Na początku tygodnia MSZ informowało, że w najbliższym czasie poseł PiS Arkadiusz Mularczyk zostanie powołany na stanowisko wiceministra spraw zagranicznych.

Ustanowienia pełnomocnika rządu do spraw odszkodowań od Niemiec zakłada projekt rozporządzenia Rady Ministrów, zamieszczony na stronie internetowej rządu.

"W związku z przekazaniem rządowi Republiki Federalnej Niemiec oczekiwań strony polskiej związanych z uzyskaniem odszkodowań za szkody wyrządzone agresją i okupacją niemiecką w latach 1939-1945 sformułowanych w nocie z dnia 3.10.2022 roku niezbędne jest wyeksponowanie kluczowej roli dążeń do uzyskania należnych od strony niemieckiej odszkodowań w polityce RP wobec Niemiec i zapewnienie spójności działań politycznych w zakresie relacji dwustronnych z Niemcami i polityki informacyjnej Rządu, a także koordynacja działań podejmowanych we wskazanym zakresie przez inne organy administracji rządowej, organy jednostek samorządu terytorialnego, organizacje pozarządowe i inne podmioty zaangażowane w uzyskanie od Republiki Federalnej Niemiec odszkodowań" - podkreślono w projekcie.

Wskazano w nim, że powołanie pełnomocnika "pozwoli na koordynowanie działań MSZ i innych agend rządowych w zakresie działań prowadzących do uzyskania należnych rekompensat od strony niemieckiej przy wykorzystaniu narzędzi już istniejących w strukturach MSZ i innych agend rządowych". Obsługę urzędniczą pełnomocnika ma zapewnić MSZ; szef resortu dyplomacji jest wskazany jako osoba odpowiedzialna za opracowanie projektu.

Planowany termin przyjęcia projektu przez Radę Ministrów to IV kwartał 2022 r.

1 września zaprezentowano raport o stratach poniesionych przez Polskę w wyniku agresji i okupacji niemieckiej w czasie II wojny światowej, z którego wynika, że ogólna kwota strat to ponad 6 bilionów 220 miliardów zł 609 mln zł. Raport przygotował działający w poprzedniej kadencji parlamentu zespół, którym kierował poseł PiS Arkadiusz Mularczyk.

Na początku października minister spraw zagranicznych Zbigniew Rau podpisał notę dyplomatyczną ws. reparacji wojennych skierowaną do strony niemieckiej.

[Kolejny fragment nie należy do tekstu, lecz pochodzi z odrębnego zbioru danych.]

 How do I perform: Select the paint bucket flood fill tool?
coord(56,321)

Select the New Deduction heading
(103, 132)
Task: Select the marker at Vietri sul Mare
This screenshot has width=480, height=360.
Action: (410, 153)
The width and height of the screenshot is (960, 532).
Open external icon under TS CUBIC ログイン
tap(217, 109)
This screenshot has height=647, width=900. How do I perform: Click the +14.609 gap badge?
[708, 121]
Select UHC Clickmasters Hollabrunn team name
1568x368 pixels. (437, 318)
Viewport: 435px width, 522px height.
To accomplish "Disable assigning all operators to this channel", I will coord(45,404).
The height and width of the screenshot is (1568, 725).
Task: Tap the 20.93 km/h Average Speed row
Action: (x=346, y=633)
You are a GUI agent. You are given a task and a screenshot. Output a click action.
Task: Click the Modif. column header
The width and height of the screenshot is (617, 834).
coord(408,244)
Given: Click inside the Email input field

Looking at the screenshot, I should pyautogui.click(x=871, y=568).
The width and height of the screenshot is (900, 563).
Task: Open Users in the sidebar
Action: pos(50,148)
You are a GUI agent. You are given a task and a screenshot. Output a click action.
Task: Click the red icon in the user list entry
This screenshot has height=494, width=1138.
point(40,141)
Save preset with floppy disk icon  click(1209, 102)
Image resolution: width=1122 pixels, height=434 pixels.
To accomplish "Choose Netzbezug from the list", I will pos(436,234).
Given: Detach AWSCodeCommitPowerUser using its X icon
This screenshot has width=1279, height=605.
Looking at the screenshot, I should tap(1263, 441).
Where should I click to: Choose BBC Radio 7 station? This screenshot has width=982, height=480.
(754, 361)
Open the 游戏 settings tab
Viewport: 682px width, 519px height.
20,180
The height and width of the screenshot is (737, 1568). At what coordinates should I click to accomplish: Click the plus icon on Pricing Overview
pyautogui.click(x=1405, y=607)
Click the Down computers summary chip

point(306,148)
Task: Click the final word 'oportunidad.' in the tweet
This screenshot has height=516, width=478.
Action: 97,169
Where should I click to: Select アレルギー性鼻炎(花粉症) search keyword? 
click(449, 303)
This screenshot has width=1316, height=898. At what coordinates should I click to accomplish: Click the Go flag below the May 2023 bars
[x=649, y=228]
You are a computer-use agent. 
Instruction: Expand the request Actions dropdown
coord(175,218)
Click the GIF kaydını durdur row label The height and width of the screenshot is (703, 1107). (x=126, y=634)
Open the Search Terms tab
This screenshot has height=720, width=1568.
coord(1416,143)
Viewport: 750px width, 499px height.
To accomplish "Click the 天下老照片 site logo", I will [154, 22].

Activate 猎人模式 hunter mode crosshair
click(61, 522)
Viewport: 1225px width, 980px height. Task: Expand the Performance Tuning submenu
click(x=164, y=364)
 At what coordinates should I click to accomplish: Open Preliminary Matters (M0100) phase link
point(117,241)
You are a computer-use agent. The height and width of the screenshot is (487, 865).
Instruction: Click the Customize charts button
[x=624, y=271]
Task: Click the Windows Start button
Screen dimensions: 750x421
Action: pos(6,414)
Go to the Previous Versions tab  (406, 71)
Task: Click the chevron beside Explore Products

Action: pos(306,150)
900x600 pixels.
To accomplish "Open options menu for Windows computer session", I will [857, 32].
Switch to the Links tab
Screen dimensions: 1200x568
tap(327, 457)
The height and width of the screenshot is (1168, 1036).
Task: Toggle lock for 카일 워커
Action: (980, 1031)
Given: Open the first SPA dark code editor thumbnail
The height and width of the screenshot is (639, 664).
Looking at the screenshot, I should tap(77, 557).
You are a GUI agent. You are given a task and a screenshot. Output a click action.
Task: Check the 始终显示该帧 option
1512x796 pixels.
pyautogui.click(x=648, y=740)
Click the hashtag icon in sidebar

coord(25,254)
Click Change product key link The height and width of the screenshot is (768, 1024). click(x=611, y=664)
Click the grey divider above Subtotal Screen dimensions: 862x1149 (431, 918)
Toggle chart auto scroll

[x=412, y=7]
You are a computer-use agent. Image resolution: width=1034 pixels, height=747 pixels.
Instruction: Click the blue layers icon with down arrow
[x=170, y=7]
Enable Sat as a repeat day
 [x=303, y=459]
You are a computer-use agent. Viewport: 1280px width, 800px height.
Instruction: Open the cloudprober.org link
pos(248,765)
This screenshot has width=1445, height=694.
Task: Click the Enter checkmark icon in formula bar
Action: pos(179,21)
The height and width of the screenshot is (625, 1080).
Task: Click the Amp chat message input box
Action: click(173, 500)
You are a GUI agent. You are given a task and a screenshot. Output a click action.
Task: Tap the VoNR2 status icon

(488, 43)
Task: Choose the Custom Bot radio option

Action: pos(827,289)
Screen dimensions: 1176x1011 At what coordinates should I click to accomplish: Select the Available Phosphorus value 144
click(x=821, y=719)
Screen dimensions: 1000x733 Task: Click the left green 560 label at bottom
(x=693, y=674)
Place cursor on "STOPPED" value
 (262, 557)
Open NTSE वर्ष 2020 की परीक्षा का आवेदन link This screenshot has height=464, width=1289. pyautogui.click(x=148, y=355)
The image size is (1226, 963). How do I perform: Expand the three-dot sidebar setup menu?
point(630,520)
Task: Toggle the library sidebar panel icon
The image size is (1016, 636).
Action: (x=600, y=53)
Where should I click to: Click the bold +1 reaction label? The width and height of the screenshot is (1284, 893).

Wiceszef MSZ Piotr Wawrzyk wyjaśnił później, że nota skierowana do rządu niemieckiego jest wykonaniem uchwały Sejmu, więc użyte w niej sformułowania "odpowiadają tym, które są użyte w uchwale Sejmu". Jak przypomniał, w pierwotnym projekcie sejmowej uchwały słowo reparacje było, natomiast w przyjętej uchwale go nie ma.

Szefowa MSZ Niemiec Annalena Baerbock, odnosząc się do wystosowanej przez Polskę noty oświadczyła podczas ostatniej wizyty w Warszawie, że "kwestia reparacji z punktu widzenia rządu federalnego jest kwestią zamkniętą".